WHAT TO PRODUCE ::
Revise the records below so that "GUI agent" is replaced with "desktop agent" wherever it occurs, leaving everything else unchanged.

**********

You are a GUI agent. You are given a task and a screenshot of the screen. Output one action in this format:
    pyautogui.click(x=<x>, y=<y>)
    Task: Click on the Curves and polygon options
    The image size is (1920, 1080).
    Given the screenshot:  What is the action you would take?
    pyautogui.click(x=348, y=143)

**********

THE ANSWER ::
You are a desktop agent. You are given a task and a screenshot of the screen. Output one action in this format:
    pyautogui.click(x=<x>, y=<y>)
    Task: Click on the Curves and polygon options
    The image size is (1920, 1080).
    Given the screenshot:  What is the action you would take?
    pyautogui.click(x=348, y=143)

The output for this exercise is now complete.